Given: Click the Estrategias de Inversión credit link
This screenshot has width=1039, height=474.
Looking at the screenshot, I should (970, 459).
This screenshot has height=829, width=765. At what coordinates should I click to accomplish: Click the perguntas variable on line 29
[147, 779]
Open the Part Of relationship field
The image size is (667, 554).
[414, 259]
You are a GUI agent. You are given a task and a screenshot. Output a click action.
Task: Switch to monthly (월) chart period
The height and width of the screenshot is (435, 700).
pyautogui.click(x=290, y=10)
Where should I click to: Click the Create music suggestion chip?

---

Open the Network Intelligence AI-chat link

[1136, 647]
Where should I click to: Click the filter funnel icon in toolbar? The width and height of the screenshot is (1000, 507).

---

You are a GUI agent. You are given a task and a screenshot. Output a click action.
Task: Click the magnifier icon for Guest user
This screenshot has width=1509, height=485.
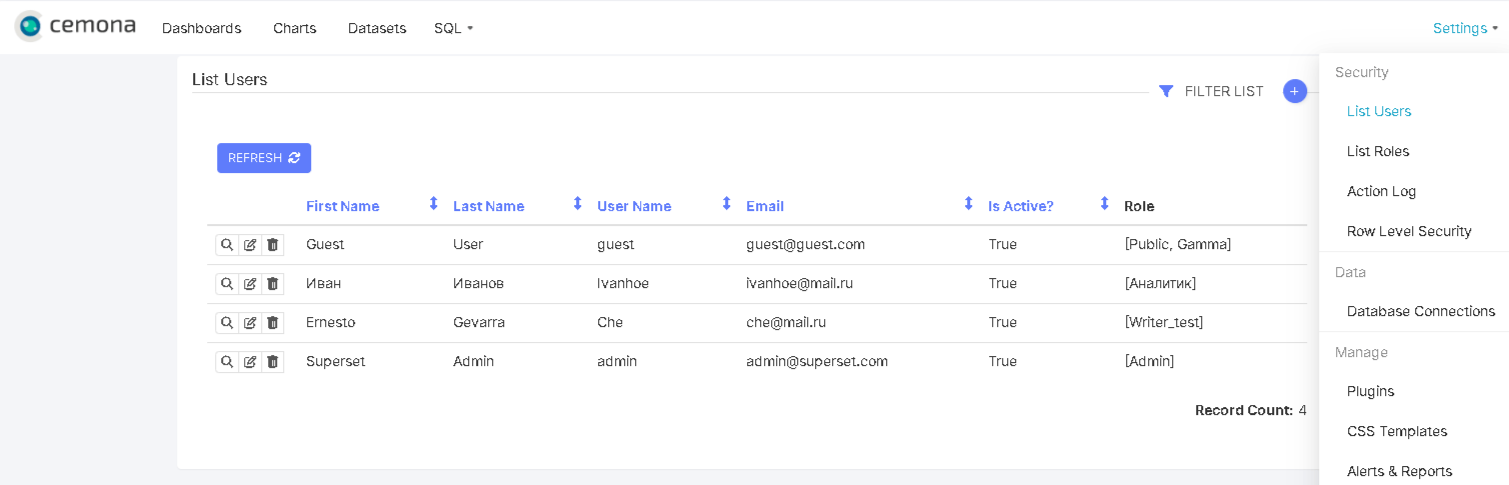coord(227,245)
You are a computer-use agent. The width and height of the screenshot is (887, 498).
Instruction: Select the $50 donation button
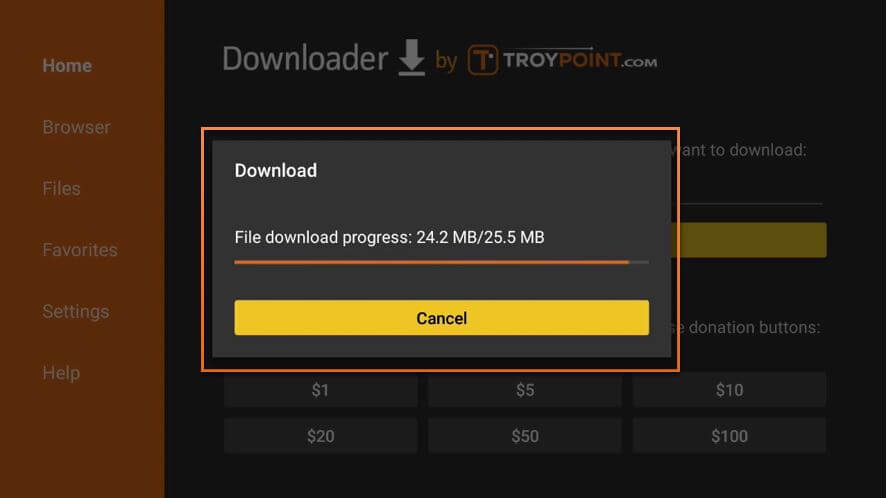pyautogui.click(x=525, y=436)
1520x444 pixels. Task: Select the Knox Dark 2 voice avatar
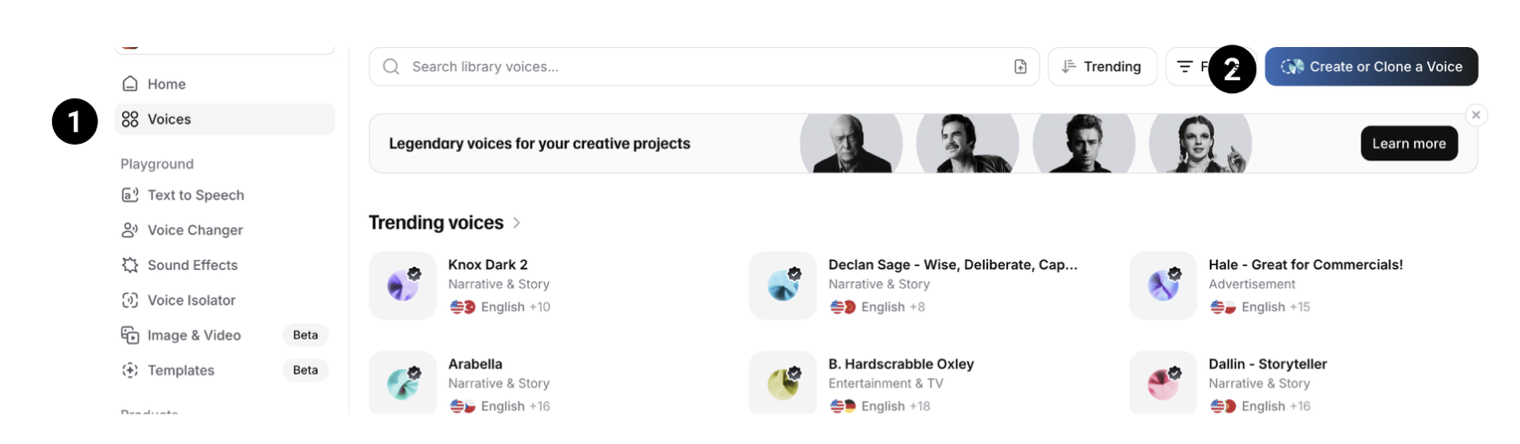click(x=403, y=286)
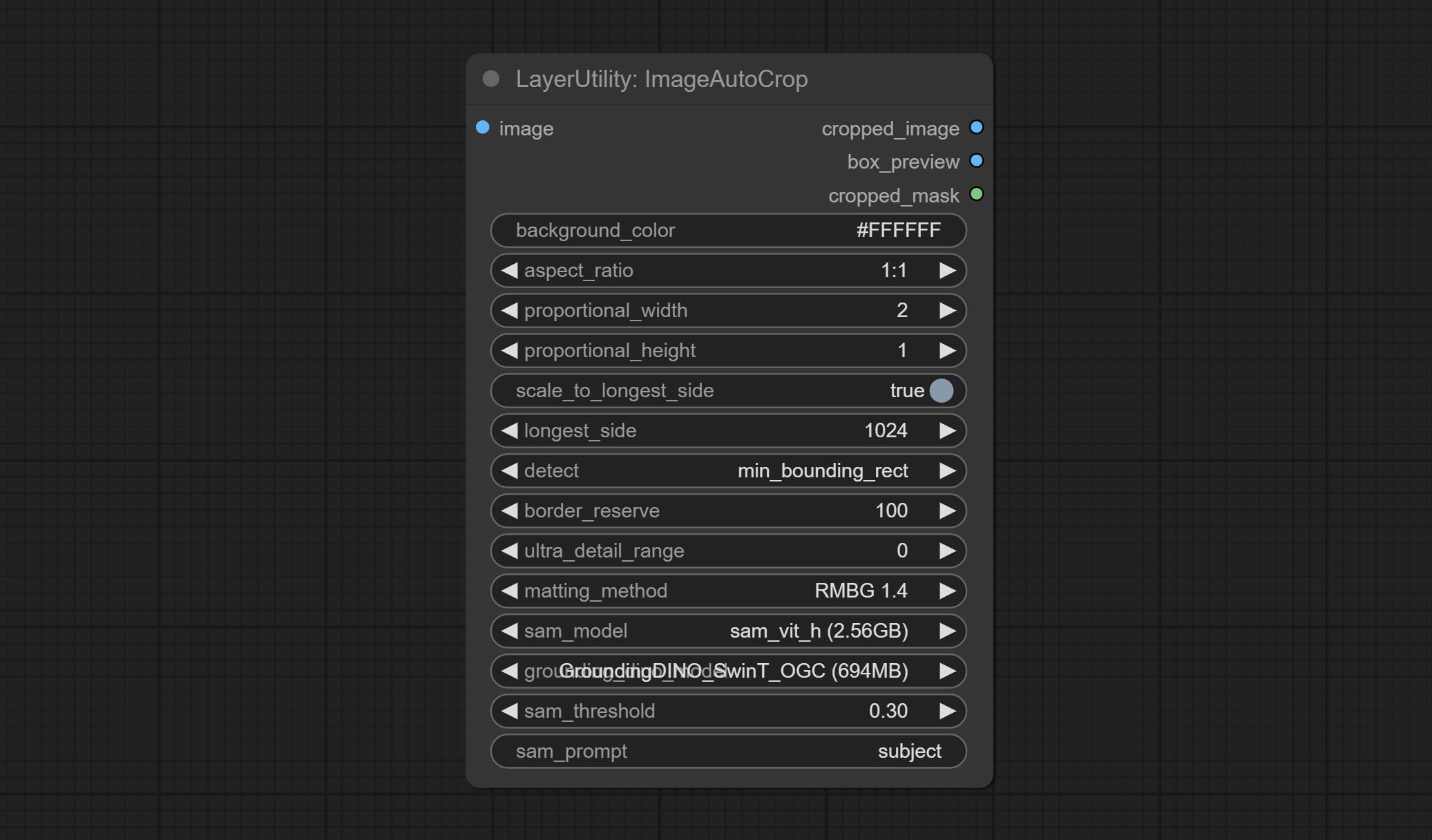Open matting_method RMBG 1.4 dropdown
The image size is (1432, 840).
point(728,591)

---

Goal - Reproduce the lines from the line with "1520x444 pixels. Task: Select" through the line with "point(728,591)", leaving out the pictures.

Answer in full -
1520x444 pixels. Task: Select the Knox Dark 2 voice avatar
click(x=403, y=286)
Open matting_method RMBG 1.4 dropdown
The image size is (1432, 840).
point(728,591)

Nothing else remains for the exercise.